President Frank says in his opening paragraphs that "we are witnessing today both the collapse of our curricula from structural overloading and the beginnings of a student revolt against the sterilities of current academic procedure." And he sees no happy exit from the enigma in further curricular jugglings. Bringing pragmatism into education, he would replace as much of the historical survey work of general fields as is now given by courses which would deal more with situations than with subjects. To understand how a nation or civilization met situations similar to those which now face the citizen of the modern world is to him very worth while.

But his position as president of a university forbids any sanguine belief on his part that such courses could be easily inserted into the college of today. Yet he thinks that attainment of a better system than the present is, if no approach to perfection, certainly sufficiently worth while to be more than dreamed of.

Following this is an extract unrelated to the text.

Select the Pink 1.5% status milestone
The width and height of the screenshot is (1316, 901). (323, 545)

And he is right in believing that something should be done to fit the college man for his new world. Yet the question of method is difficult to get at from the abstract. The system is not everything. In fact it is very little. The man is really what counts.

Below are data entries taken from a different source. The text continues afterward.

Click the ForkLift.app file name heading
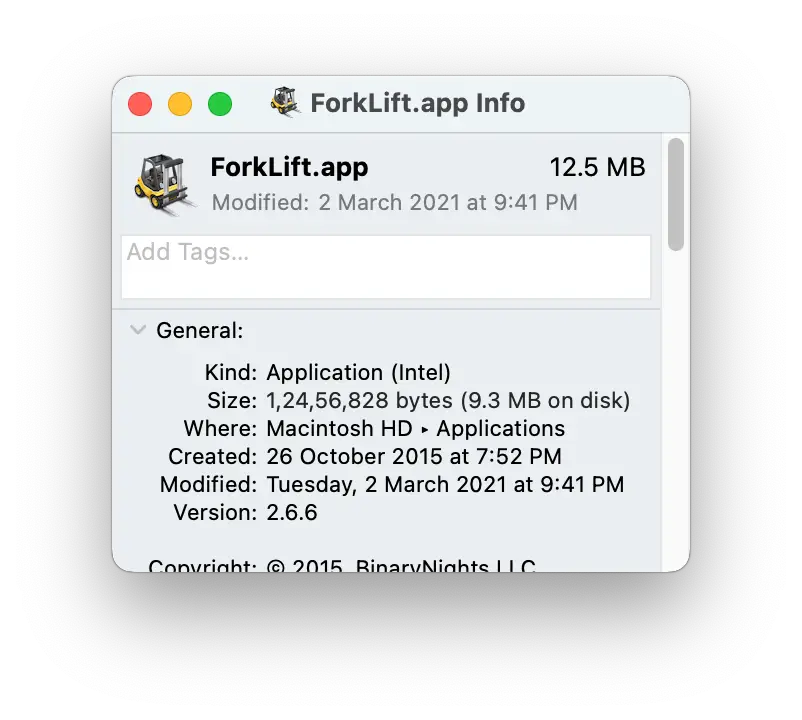802x720 pixels. [289, 168]
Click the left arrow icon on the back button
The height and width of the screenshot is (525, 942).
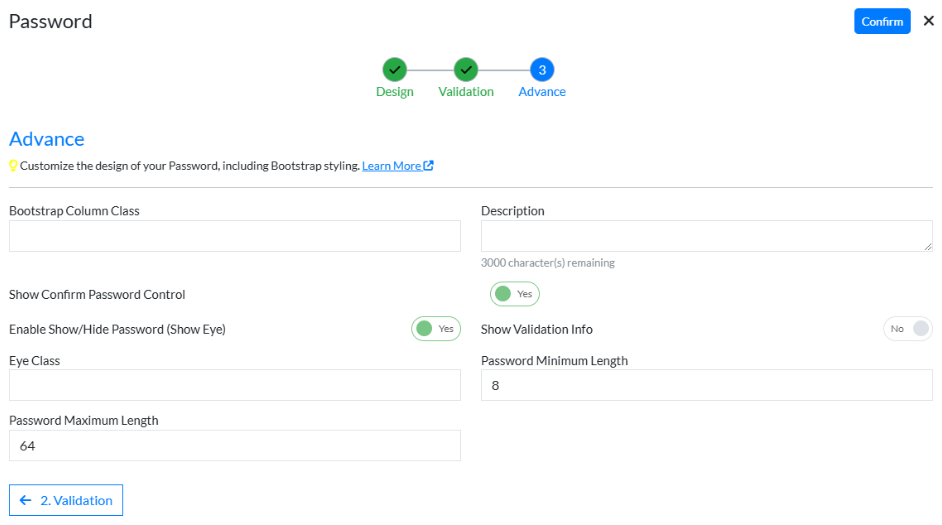point(26,501)
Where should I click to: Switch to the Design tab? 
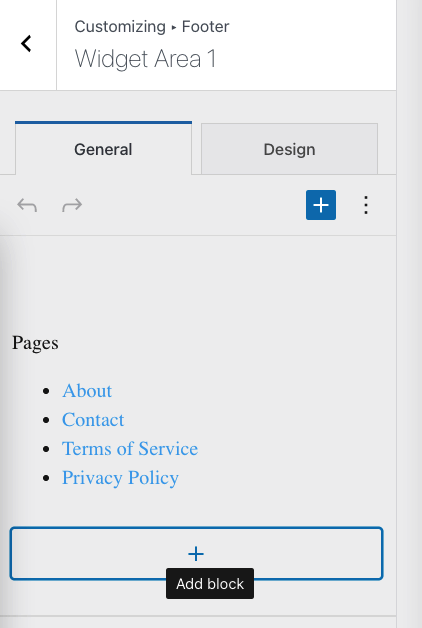click(x=289, y=149)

So one is tempted to agree definitely with Professor Mussey whose language may at times favor the sentimental and the inspirational, but whose thought is fundamentally sound in that it presents a truth which is at the basis of much of the difficulty in modern education: the faculties often are too blinded by the masses with which industrial success has flooded the college to remember that those who really delight in learning and in culture, who can get at the root of things, system or no system, are just as much a part of the college world as they ever were.

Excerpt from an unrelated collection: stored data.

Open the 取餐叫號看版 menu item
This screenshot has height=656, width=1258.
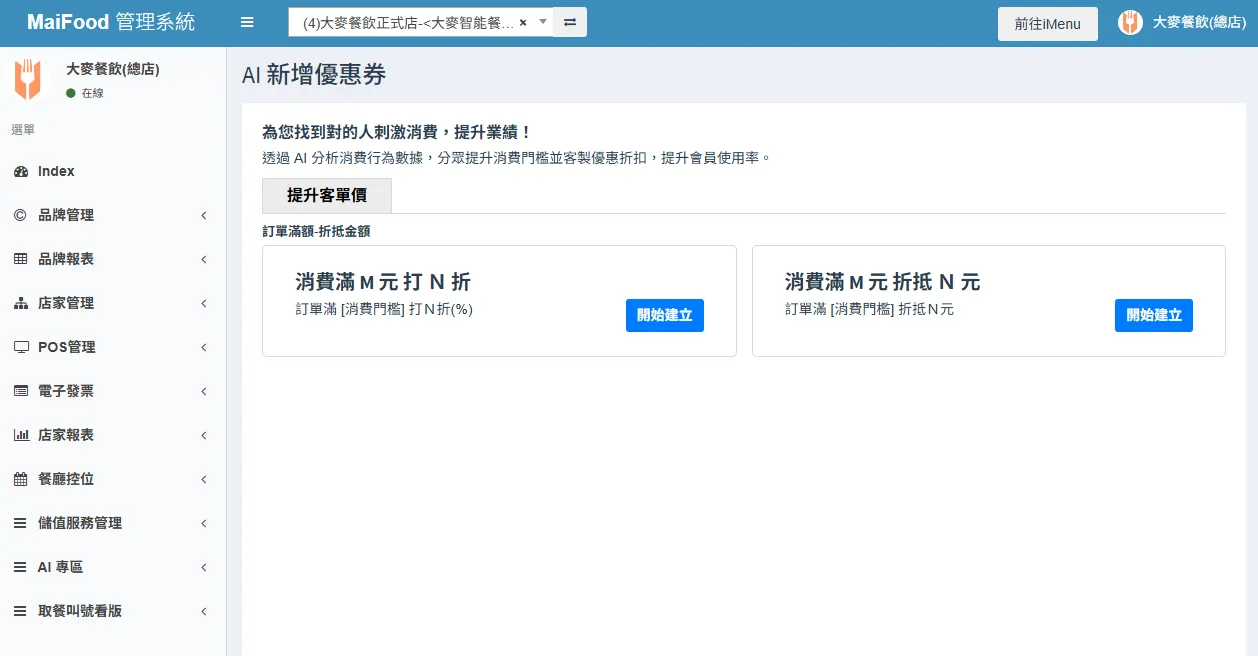pos(80,611)
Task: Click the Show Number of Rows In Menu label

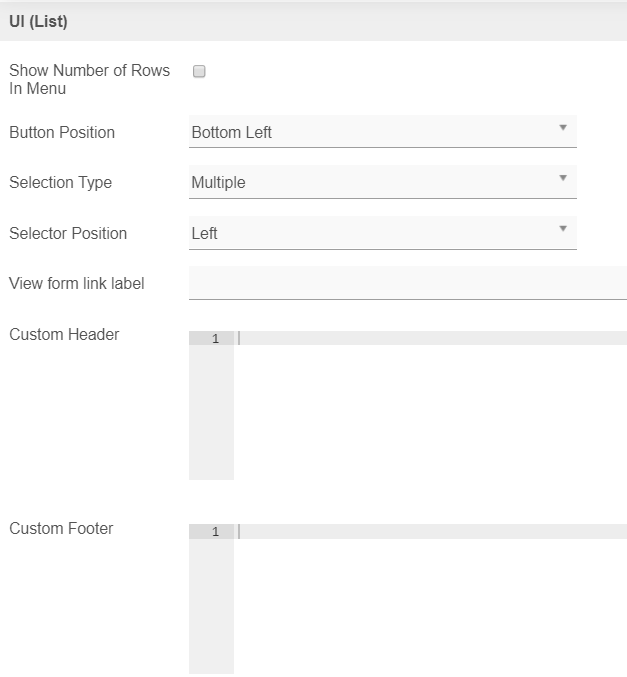Action: tap(89, 79)
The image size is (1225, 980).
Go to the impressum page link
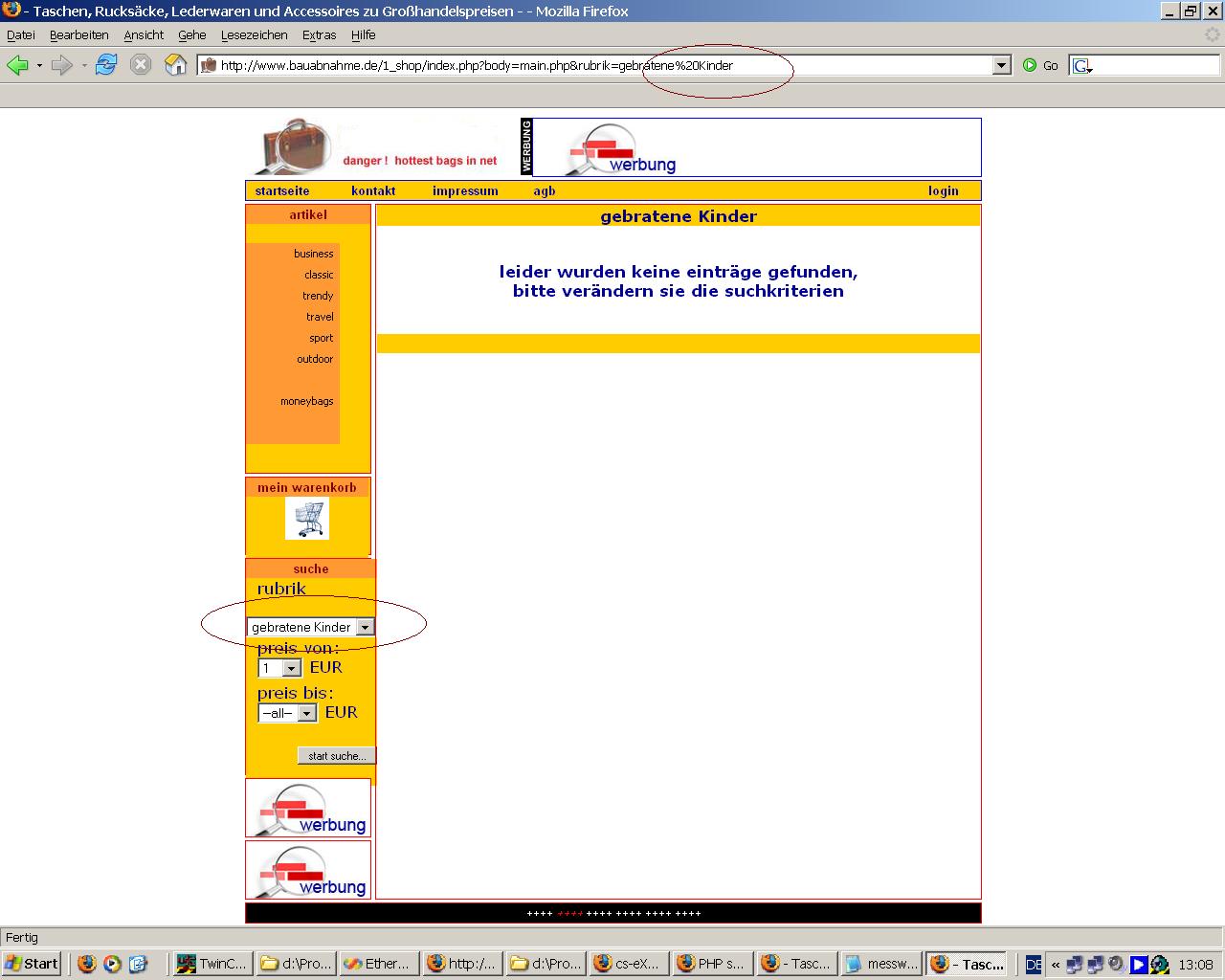tap(465, 190)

"If our faculties, then," writes Professor Mussey, "will only forget their methods and devices, their endowments and equipment and paraphernalia, their hopes of prosperity and success, of riches and power, their hordes of so-called students indifferent and incompetent--if they will but forget all these and center, their thought on that youth of the starry eyes and the dream in his heart: if they will but see him as the child of this puzzling, fascinating, maddening world of yesterday and today, inheritor of its riches, its traditions, its burdens, its sins: will see him as a maker of the world of tomorrow which must be different because he wills it so; if they will only stand erect before him, in no pride of authority, but with unquestioning faith in the scientific tools they have pain-fully learned to use for the progressive revelation of that world to its maker-to-be, and with unquenchable enthusiasm for the value of that revelation, the college need not fear. Its future is secure." This may be too much akin to sentiment, to the inspirational to satisfy the modern undergraduate--it may, and probably is, as has been suggested but one face of a multi-sided jewel-- but, fortunately or unfortunately, it is absolutely true.